By Michael Hernandez
WASHINGTON (AA) - Weather forecasters with the US National Oceanic and Atmospheric Administration (NOAA) predicted Thursday a "near-normal" hurricane season this year.
NOAA is predicting a 40% chance that the hurricane season, which runs from June 1 through Nov. 30, will be "near-normal." The likelihood of an "above-normal" or "below normal" season each stands at 30%.
In all, NOAA is predicting between 12 and 17 named storms this year, including one to four named hurricanes of categories three to five.
“Thanks to the Commerce Department and NOAA’s critical investments this year in scientific and technological advancements in hurricane modeling, NOAA will be able to deliver even more accurate forecasts, helping ensure communities have the information they need to prepare for and respond to the destructive economic and ecological impacts of Atlantic hurricanes,” Commerce Secretary Gina Raimondo said in a statement.

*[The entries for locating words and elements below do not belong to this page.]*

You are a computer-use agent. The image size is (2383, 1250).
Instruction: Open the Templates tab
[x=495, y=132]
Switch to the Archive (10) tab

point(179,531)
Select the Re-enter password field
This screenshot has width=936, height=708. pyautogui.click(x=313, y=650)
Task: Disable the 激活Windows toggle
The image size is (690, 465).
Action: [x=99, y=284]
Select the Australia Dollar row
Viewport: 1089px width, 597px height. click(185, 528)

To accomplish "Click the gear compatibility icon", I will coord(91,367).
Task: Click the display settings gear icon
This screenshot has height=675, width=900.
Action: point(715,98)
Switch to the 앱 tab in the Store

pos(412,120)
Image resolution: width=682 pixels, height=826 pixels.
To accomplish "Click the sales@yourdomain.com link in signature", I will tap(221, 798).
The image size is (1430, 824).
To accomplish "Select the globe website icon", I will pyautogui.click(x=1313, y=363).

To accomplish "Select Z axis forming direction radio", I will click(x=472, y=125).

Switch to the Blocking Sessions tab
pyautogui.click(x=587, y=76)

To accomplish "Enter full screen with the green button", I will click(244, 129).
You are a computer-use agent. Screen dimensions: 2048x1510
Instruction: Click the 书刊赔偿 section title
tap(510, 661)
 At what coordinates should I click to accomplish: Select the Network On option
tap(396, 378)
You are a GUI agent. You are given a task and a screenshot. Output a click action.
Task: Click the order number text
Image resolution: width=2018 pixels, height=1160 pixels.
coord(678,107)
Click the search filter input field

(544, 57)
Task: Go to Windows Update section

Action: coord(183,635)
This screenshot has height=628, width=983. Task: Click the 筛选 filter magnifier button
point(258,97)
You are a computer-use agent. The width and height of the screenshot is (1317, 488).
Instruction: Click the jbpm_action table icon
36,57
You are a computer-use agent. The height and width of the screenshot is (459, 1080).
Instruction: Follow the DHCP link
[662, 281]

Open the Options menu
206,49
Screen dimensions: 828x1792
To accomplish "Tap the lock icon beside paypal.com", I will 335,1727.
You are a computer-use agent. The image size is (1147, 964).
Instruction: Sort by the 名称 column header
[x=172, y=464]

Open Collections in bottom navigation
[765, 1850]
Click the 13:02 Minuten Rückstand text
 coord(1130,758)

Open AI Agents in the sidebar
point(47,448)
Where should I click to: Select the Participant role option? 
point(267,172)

Two major variables, including the El Nino weather system and above-average Atlantic Ocean water temperatures, are vying for influence in this year's hurricane season. El Nino is predicted to form this summer in the Pacific, bringing warmer ocean temperatures that would suppress hurricane activity in the Atlantic.
But the Atlantic is expected to have warmer than average surface temperatures this year, producing potential fuel for hurricanes.